つい少し前、コロナ禍で「不要不急」が強調されていただろう。「感染予防のために、くだらないことは控えろ」という社会からのメッセージ。じゃあ、生存以外の価値はなんなのか。目的とは何か。そう反論の声をあげるのが、今回読んだ本「目的への抵抗」である。

目的とは何か。ハンナ・アーレントという哲学者の言うには「目的とは、手段を正当化するもの」であるらしい。なるほど。平和のため、と言えば多少の人権侵害は許される。感染防止のためには、自由の制限も必要だ。べつにそれは悪いことではない。

だが、「目的崇拝」一色に染まるのは、危険ではないか?誰も異を唱えない、というのはそれだけで危険なことではないか?崇高な目的というのは、現実から目をそむけるために利用される。

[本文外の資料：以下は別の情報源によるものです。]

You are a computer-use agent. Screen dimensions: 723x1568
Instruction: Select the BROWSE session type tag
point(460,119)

筆者の国分氏は、目的崇拝を後押しするものとして、資本主義をあげている。大量消費が前提となっているこの社会では、「あの商品を買え」「この経験を買え」というメッセージで溢れている。僕たちはからっぽな器となって、外部から与えられる目的を待っているにすぎない。そして回って、回って、回って、最後にはどっちを向いてるのかもわかんなくなる、そんなオチだ。

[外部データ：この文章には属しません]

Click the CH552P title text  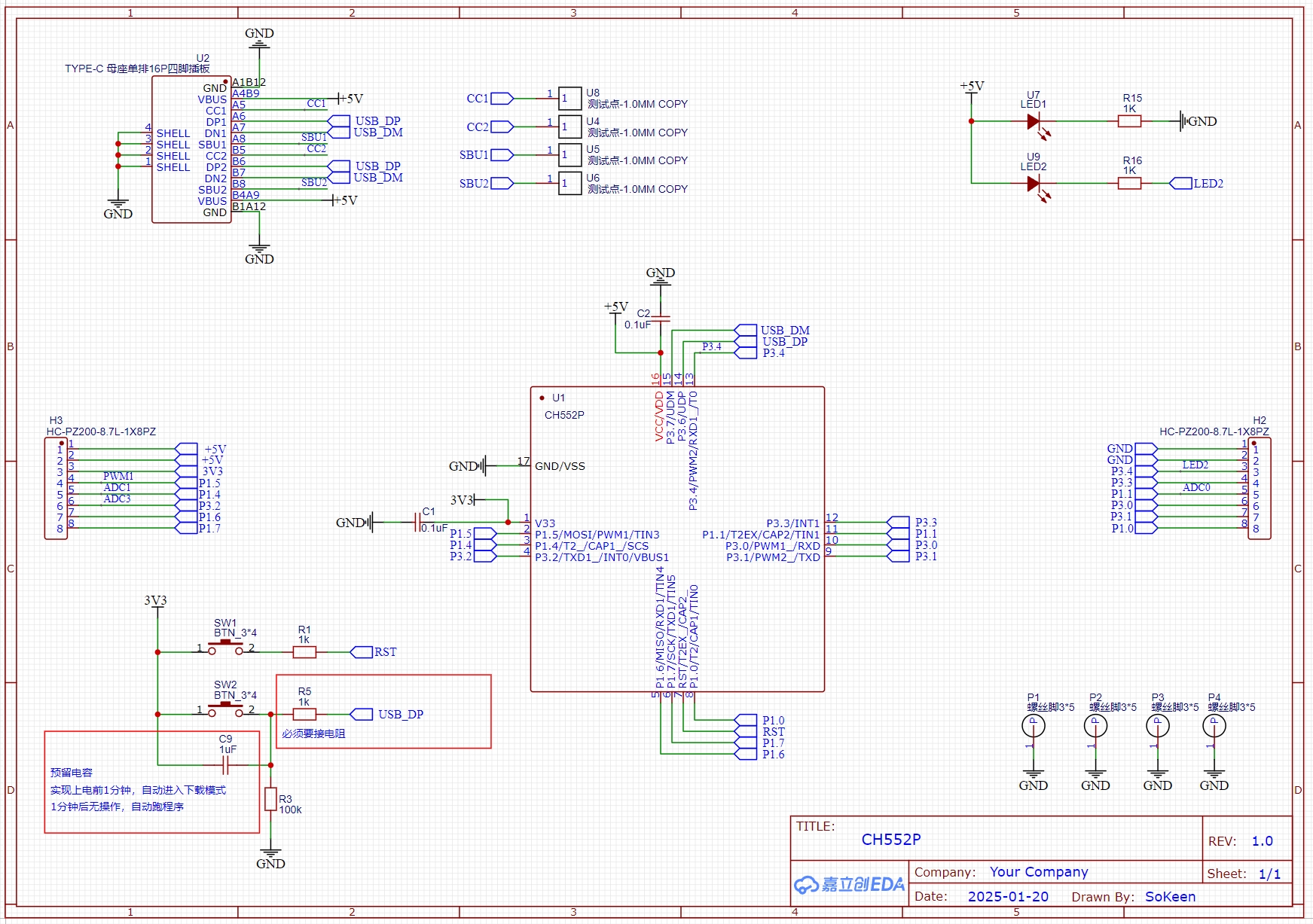coord(890,840)
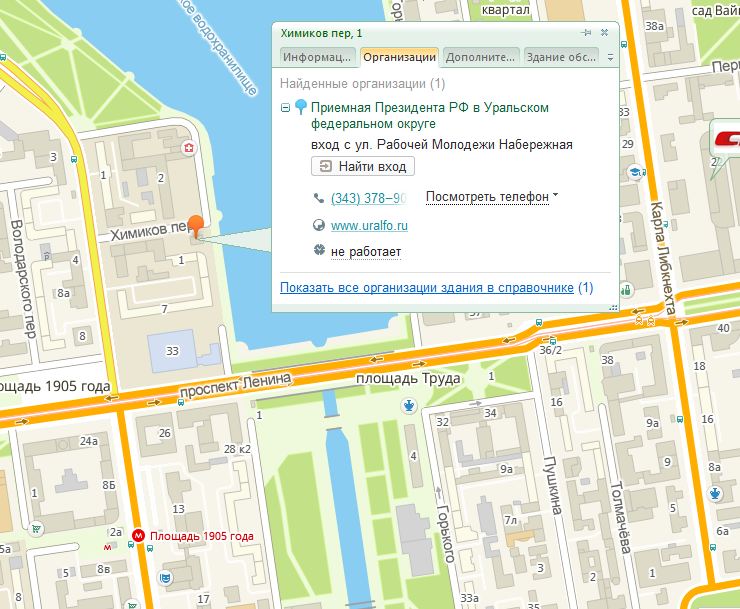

そのような人々を僕たちはよく知っているはずだ。「最新の流行」という情報=記号を消費するために、お金を使う、ブランド好き。レジャーランドのCMにつられて出かける人たち。周囲からの評価を得るために、お金を消費する人たち。多かれ少なかれ、僕たちにはそんな側面がある。そしてそのような記号消費には、実体がないため、際限がない。

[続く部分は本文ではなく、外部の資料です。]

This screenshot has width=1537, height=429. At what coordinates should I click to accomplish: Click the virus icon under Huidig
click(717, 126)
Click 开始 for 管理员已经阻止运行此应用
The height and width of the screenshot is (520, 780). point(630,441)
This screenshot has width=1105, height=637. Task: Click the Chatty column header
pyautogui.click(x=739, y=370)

それは果たして自由だろうか?与えられた記号を追いかけることに明け暮れるというのは、空しいような気もする。

だから僕たちは、<目的>のために<行動>をしないことの自由を、享受すべきだ。

チェスのためにチェスをすべきだ。

考察

僕個人としても、目的合理性のために行動している、と思い当たる節がたっくさんある。その合理性を解きほぐすために、いずれ行動をみなおしたいところ。

さて

なんで僕たちは目的なしじゃ生きられないのか。

もっともだと思った答えは「現代思想入門」に書いてあった。僕たち人間は高い能力(認知、道具製作等)をもっている。それゆえ、本能からの自由度が高い。(たとえば、僕たちは食べ物を得る手段が何個もある。その手段というのは遺伝子にはコードされていない=生まれてから身につけたものである)。

本能から自由であるというのは、悪い面もともなう。従うべき行動の指針がなくなってしまうからだ。本能のままに生きる、という動物にとってあたりまえのことが、人間には難しい。だから制約を求める。行動の制約、つまり目的が必要となるのだ。

(追記:「暇と退屈の倫理学」の6章の環世界の不安定性、人は世界創造的・動物は世界貧窮的、というのも同じようなことを示している。一年越しに理解)

目的についてだが、「目的への抵抗」の著者の國分氏の書いた「暇と退屈の倫理学」で印象的だったことがある。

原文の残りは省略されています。